正社員と非正規社員の間の待遇格差をなくすため、スタートした新たな働き方のルール「同一労働同一賃金」。でも、まだピンとこない人も少なくないはず。損をしないために、素朴な疑問を労務の専門家・社労士の片桐めぐみさんに聞いてみた。

しっかり見直しが進んだ企業は少ない

Q1:これってどんな制度なの?

「正社員(無期雇用フルタイム労働者)と非正規雇用労働者(パートタイム労働者、有期雇用労働者、派遣労働者)との間にある不当な待遇格差の解消を目指すために始まった制度です。ざっくり言うと『正社員の人と同じルールや職務内容で仕事をしていれば雇用形態にかかわらず、同じ賃金が支払われるべき』という考え方です。欧米ではこの考え方が一般的です。

 日本では非正規社員が増えているにもかかわらず、正社員と同じような仕事をしている方は少なくありません。しかし、非正規社員というだけで給与や手当、福利厚生など、正社員との間にさまざまな雇用格差があるのは深刻な問題です。

 そこで政府は働き方改革の一環として、この4月から大企業に勤めている方を対象にスタートさせました(2021年4月からは中小企業も)。

 ただ、始まったからと言ってしっかりと見直しが進んだ企業は少ないかもしれません。実はこの制度、現段階では非常にざっくりしたもの。“正社員と非正規社員で何が一緒か、異なるのかを行政が会社に対して決めていきなさい”と促している状況です

Q2:非正規社員の待遇はどう変わる?

「正社員と非正規社員の異なる待遇には、給料のほかに賞与、昇給、各種手当といった賃金のほか、教育制度や福利厚生などがあります。役職手当や、その他業務に応じて支払われる手当、時間外労働手当や深夜・休日手当、出張手当などは非正規社員には支給していないという企業は少なくありません。

 いちばんわかりやすいところなら『通勤手当』。これは出勤するだけなので、それによって業績が左右されるわけではありません。雇用形態で支給を分けず、社員に平等に支払うことを企業側は考慮しなければならなくなります。
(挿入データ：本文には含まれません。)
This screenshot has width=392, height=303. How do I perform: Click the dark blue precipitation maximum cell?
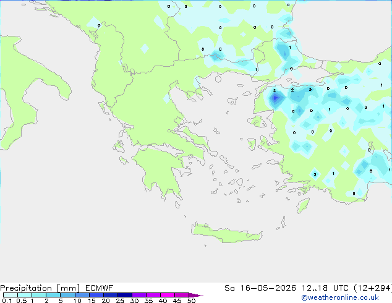(275, 98)
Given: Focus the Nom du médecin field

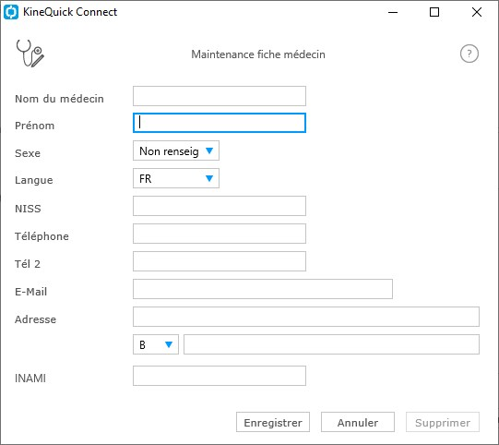Looking at the screenshot, I should point(220,96).
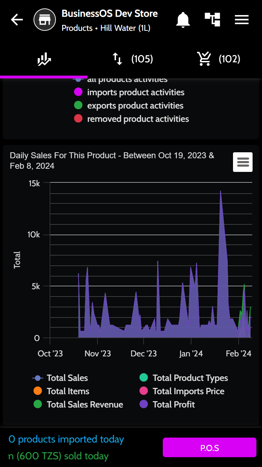This screenshot has width=262, height=467.
Task: Toggle exports product activities legend item
Action: pyautogui.click(x=135, y=106)
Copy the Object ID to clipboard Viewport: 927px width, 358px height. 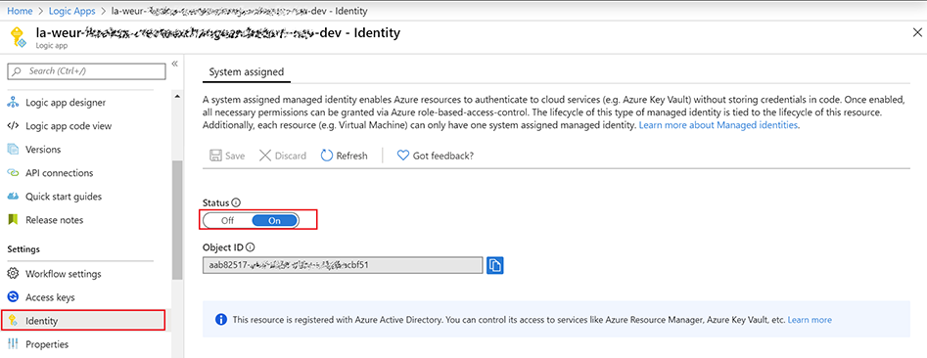pyautogui.click(x=495, y=266)
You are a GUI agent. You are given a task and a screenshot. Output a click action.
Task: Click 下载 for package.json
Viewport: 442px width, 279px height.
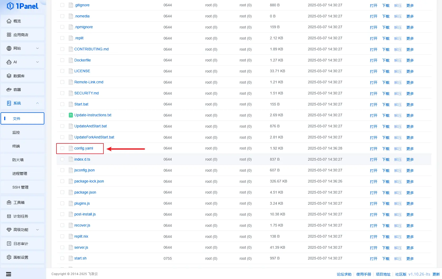(386, 193)
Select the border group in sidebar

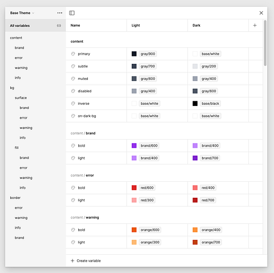[x=15, y=198]
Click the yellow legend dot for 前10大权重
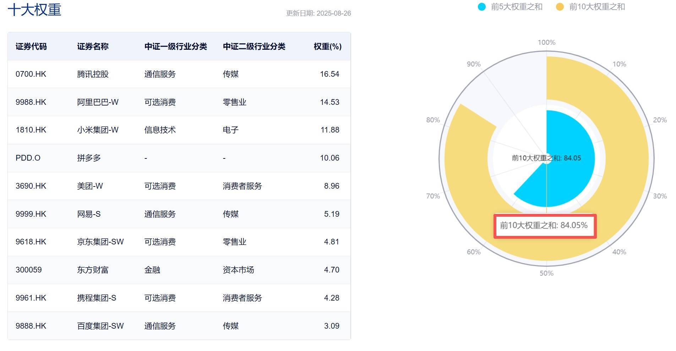676x351 pixels. [560, 7]
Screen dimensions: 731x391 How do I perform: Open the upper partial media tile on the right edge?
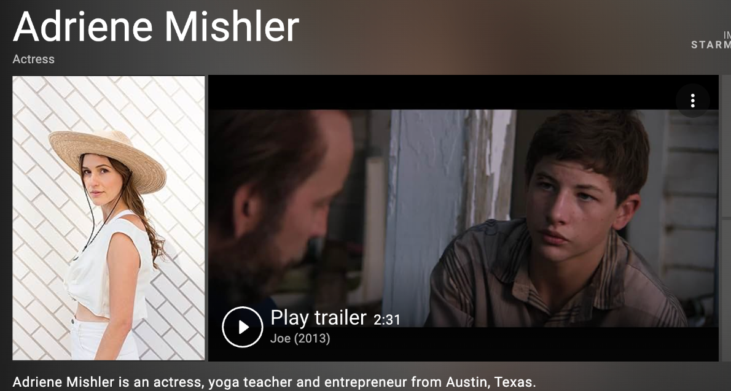(x=726, y=146)
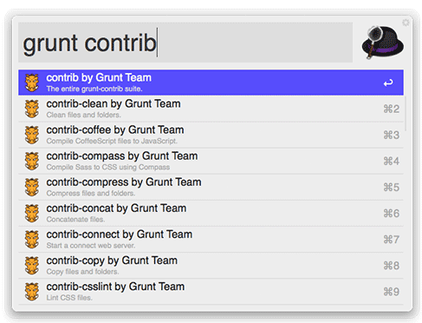The image size is (422, 323).
Task: Click Grunt boar icon beside contrib-coffee
Action: tap(32, 135)
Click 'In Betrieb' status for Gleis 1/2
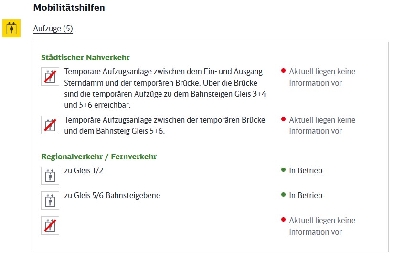The width and height of the screenshot is (393, 257). click(x=306, y=170)
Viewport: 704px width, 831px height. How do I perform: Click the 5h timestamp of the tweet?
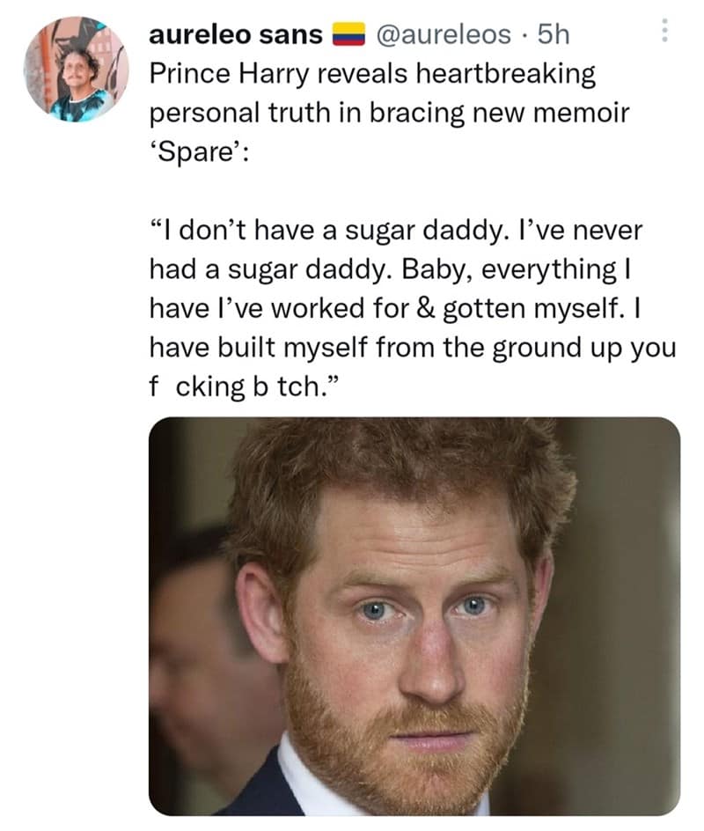point(554,34)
 ただし、『会社の方針』には注意しなければなりません。

 今回の新型コロナウイルスでの対応でも、正社員は待機勤務、非正規社員は欠勤扱い、という企業があったようです。パートや非正規社員ということだけで差をつけてはいけませんが、これが正社員と非正規社員の“格差”なんです。

 企業側が、仕事の内容が『同一ではないから』と判断すれば、それまでなんです。こうした事例は今後も起こりうると思います。